I do wonder how the ramp over Hennepin would be structurally supported.
Awhile ago when I was thinking about this roadway and lived very close to it, I had a few questions:
1) Why hasn’t Hennepin Ave gentrified fully north of 5th Street NE? The development we see around 7th St is laughable. An empty lot? Industrial? The backside of some garages? If anything, Hennepin should be high rises all the way from 5th Ave NE to 35w. How can it still be more economically viable to run industrial properties on Hennepin in this stretch? The area between 9th St SE and Hennepin Ave is ripe for redevelopment as long as it were done in such a way to ensure that pedestrians have the ability to get across those tracks.
2) What if instead of putting in a center turn lane they just put in a median and make turn lanes the exception and not the rule? Then you’d effectively have a 4/2 conversion instead of a 4/3 conversion. If crossing Hennepin wasn’t an issue for pedestrians, you’d see way more development on both sides of Hennepin.
3) No matter what is done to make the crossing better, how can the bikeway be better in the winter time under the tracks? Making the sidewalk slightly wider would help. That said, without a 6 ft high barrier to make sure that the plow slush from the road doesn’t wind up on the path, it’s going to be an icy mess. It was interesting trying to watch cyclists slowly skid down that sidewalk while traffic was cruising by at 40 mph.
I wish I had taken pictures of the sidewalk during my winter bike commute, it’s essentially unbikeable and unwalkable until end of May when the ice buildup under the bridge is eventually melted away.
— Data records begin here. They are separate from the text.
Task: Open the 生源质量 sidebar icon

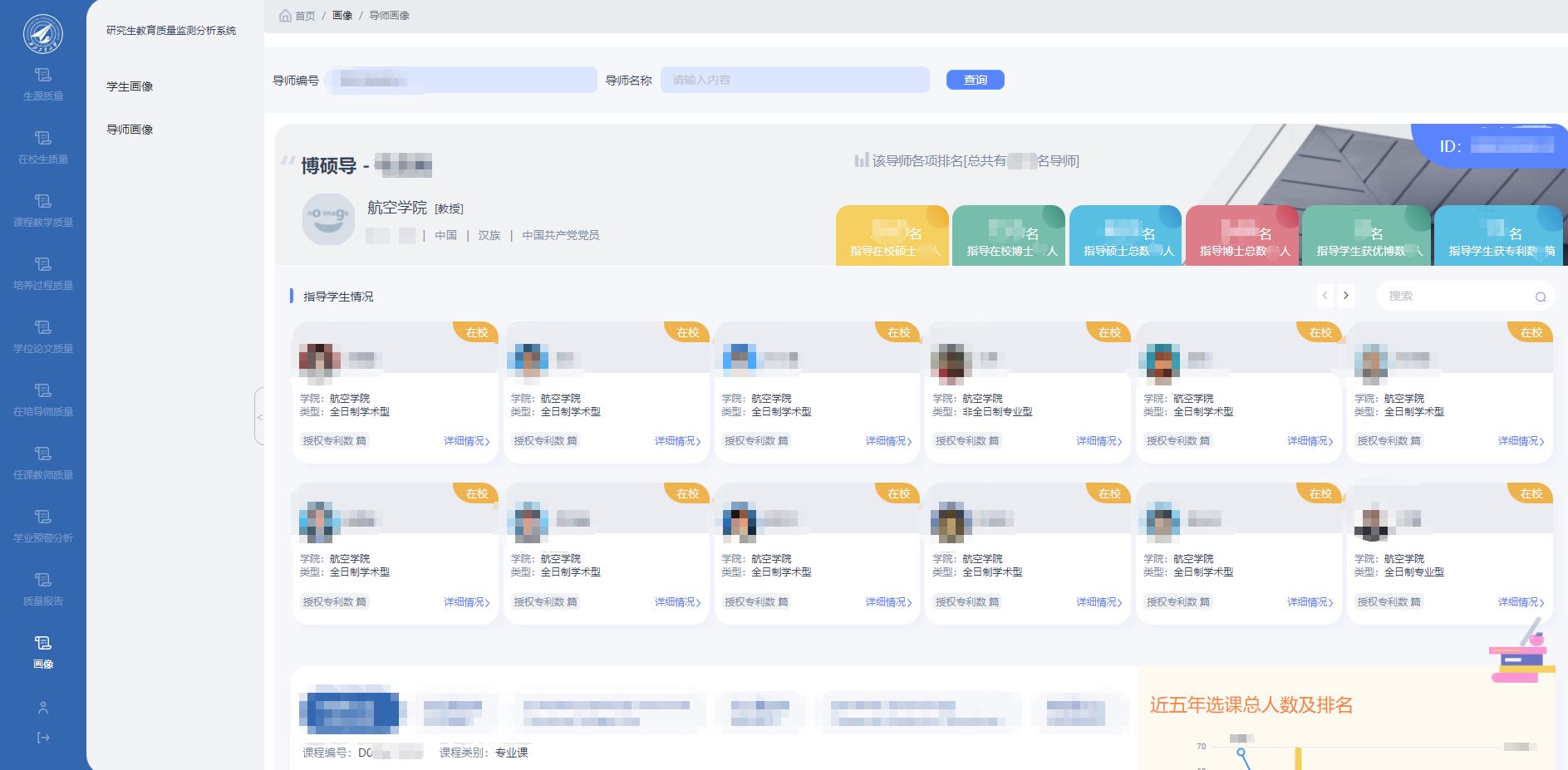Action: coord(43,76)
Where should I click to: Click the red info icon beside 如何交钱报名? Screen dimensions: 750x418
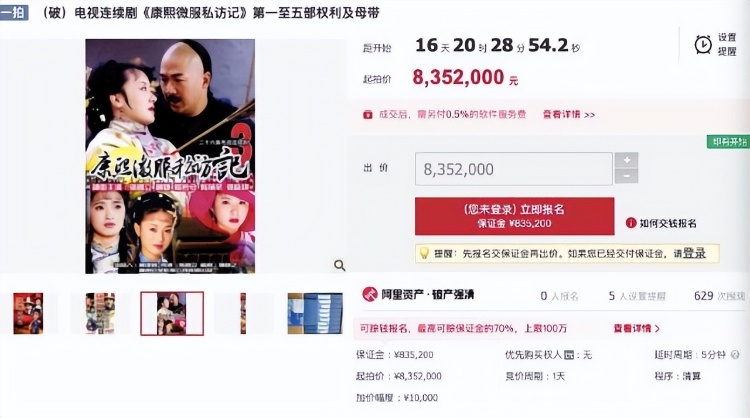pyautogui.click(x=631, y=223)
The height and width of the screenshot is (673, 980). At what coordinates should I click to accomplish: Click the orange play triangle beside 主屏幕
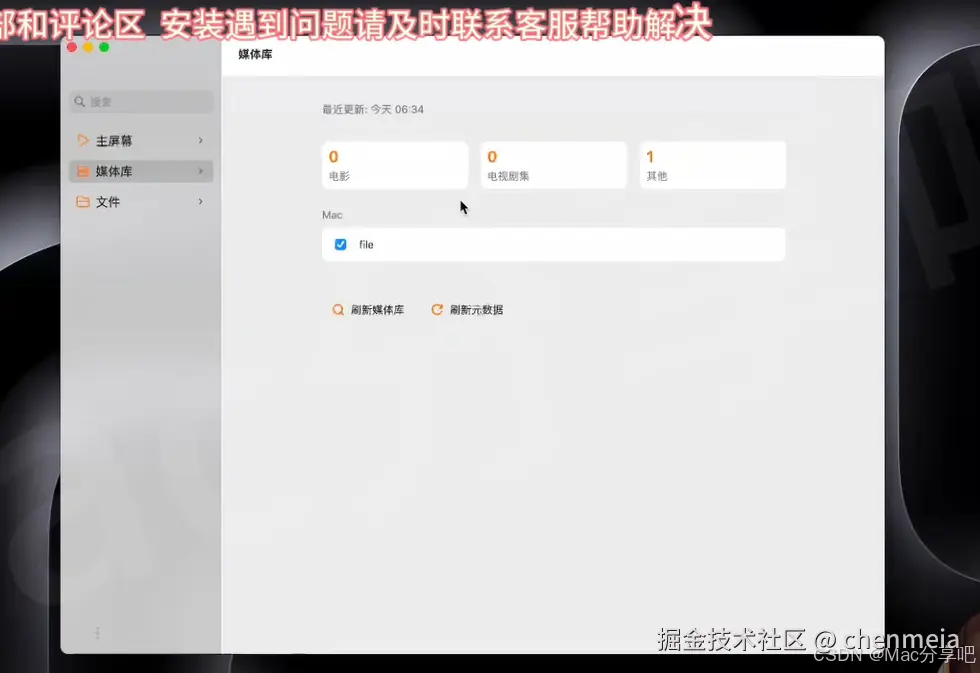coord(85,140)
Steve, it’s going in that direction, at least to the freeway. Seems like most of the really desirable locations are across University and up Central. It took years before those buildings on Central and 7th were rehabbed, and some of the industrial buildings along Hennepin are being rehabbed or have been over the past 5 to 6 years.
The problem is that now we’re putting more residential traffic on that same road (well and to be honest Broadway and Lowry aren’t great either, so lets lump them all in), and the designs haven’t been updated to accommodate it. Hopefully the city or county can get to that sooner or later, since something needs to be done.
I like your #2 idea, and yes, those sidewalks look terrible in the winter.
I’ve never been hit crossing this intersection, but it is easily the worst crossing during my 8 mile commute from my NE house to St. Thomas were I work. I’m often shouting and pointing up at the sign and flashing lights as I edge out into traffic. I’ve commented ad nausium to coworkers about crossing Hennepin and the lack of alternatives. Your hover bridge proposal sounds awesome and looks beautiful. I would settle for a way over via those railroad tracks at the very least.
Couple of years ago, the very crossing I use frequently to get downtown via the Stone Arch.
I’ve got many clips of this atrocious crossing. Biggest problem for these beacons is the law is so cloudy. Sign says peds and cyclists get right of way but on the other hand, cyclists are to be treated as a motor vehicle and wait for crossing traffic. Do we enforce what the sign at the crossing says or enforce the law on tur books?
Please, can we get a dozen or so dramatic ideas like this for worst safety/high volume places or important connections….
…and pitch it as Bike-Centered Economic Development.
These type of big vision ideas like Midtown Greenway Extension with amazing view over river, Hennepinring, St. River balcony heavy on bike paths, ramps etc…put together as a packaged vision might get some traction.
Meanwhile, make city bike commutes so much better
Do not underestimate the value of iconic structures to a city – they add to visibility of the city, tourism, interest from big employers and just plain get people excited about a place.